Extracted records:
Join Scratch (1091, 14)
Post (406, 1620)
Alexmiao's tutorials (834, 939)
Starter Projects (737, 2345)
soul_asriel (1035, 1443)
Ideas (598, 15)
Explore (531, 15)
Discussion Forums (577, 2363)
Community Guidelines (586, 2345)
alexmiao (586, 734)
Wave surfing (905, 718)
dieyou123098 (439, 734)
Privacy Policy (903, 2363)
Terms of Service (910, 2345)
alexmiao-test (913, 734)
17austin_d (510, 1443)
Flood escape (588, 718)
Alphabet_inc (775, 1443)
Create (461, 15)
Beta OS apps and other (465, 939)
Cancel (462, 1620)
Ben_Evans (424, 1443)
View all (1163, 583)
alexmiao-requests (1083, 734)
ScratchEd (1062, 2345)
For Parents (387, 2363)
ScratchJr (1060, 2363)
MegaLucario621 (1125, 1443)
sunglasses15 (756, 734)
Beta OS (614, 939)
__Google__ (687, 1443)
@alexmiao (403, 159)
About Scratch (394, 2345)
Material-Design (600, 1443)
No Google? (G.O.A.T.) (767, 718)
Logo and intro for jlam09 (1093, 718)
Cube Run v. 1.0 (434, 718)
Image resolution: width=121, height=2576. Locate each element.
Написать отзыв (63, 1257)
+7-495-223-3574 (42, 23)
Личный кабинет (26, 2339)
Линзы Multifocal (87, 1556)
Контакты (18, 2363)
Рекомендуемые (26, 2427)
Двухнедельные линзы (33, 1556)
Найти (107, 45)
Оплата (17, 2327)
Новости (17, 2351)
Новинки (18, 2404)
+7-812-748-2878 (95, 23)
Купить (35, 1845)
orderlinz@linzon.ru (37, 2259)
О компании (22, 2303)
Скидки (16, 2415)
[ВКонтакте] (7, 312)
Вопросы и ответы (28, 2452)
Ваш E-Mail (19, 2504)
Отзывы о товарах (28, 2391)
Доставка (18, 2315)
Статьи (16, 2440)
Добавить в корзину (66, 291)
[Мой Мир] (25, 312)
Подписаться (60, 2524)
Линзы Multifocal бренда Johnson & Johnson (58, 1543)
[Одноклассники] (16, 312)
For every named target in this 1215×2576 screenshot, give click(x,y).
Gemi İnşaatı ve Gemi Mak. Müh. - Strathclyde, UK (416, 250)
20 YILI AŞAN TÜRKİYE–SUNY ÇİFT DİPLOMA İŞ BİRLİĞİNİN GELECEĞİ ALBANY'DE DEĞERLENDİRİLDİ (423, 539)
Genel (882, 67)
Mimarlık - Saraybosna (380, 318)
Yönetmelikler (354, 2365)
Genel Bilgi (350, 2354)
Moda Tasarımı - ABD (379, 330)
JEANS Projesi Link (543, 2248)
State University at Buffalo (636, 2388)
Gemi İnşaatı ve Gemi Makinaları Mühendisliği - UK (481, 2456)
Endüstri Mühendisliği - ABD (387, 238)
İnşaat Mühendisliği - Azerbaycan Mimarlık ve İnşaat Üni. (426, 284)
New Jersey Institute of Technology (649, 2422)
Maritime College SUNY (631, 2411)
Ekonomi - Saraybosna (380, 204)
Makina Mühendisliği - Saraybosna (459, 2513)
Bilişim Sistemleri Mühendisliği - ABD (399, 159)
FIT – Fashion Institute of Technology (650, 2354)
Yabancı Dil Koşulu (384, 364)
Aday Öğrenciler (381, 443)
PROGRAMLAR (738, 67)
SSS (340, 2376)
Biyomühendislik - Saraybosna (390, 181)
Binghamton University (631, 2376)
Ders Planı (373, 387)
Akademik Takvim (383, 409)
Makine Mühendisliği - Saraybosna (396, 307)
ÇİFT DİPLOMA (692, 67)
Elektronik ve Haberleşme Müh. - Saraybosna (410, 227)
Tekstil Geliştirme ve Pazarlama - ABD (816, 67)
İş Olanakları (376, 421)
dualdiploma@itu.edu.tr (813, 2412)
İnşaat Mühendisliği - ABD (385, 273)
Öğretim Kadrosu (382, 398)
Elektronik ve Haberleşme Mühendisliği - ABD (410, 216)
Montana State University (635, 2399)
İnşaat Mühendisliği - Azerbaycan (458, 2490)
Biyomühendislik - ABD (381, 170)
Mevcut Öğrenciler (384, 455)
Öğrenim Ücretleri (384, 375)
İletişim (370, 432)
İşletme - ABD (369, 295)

§ **Task description**: Look above for the line with "No Google? (G.O.A.T.) (767, 718)" and the line with "Genel (882, 67)". Retype those two lines and every line between them exactly, adding nothing.

§ **Response to this task**:
No Google? (G.O.A.T.) (767, 718)
Logo and intro for jlam09 (1093, 718)
Cube Run v. 1.0 (434, 718)
Image resolution: width=121, height=2576. Locate each element.
Написать отзыв (63, 1257)
+7-495-223-3574 (42, 23)
Личный кабинет (26, 2339)
Линзы Multifocal (87, 1556)
Контакты (18, 2363)
Рекомендуемые (26, 2427)
Двухнедельные линзы (33, 1556)
Найти (107, 45)
Оплата (17, 2327)
Новости (17, 2351)
Новинки (18, 2404)
+7-812-748-2878 (95, 23)
Купить (35, 1845)
orderlinz@linzon.ru (37, 2259)
О компании (22, 2303)
Скидки (16, 2415)
[ВКонтакте] (7, 312)
Вопросы и ответы (28, 2452)
Ваш E-Mail (19, 2504)
Отзывы о товарах (28, 2391)
Доставка (18, 2315)
Статьи (16, 2440)
Добавить в корзину (66, 291)
[Мой Мир] (25, 312)
Подписаться (60, 2524)
Линзы Multifocal бренда Johnson & Johnson (58, 1543)
[Одноклассники] (16, 312)
For every named target in this 1215×2576 screenshot, give click(x,y).
Gemi İnşaatı ve Gemi Mak. Müh. - Strathclyde, UK (416, 250)
20 YILI AŞAN TÜRKİYE–SUNY ÇİFT DİPLOMA İŞ BİRLİĞİNİN GELECEĞİ ALBANY'DE DEĞERLENDİRİLDİ (423, 539)
Genel (882, 67)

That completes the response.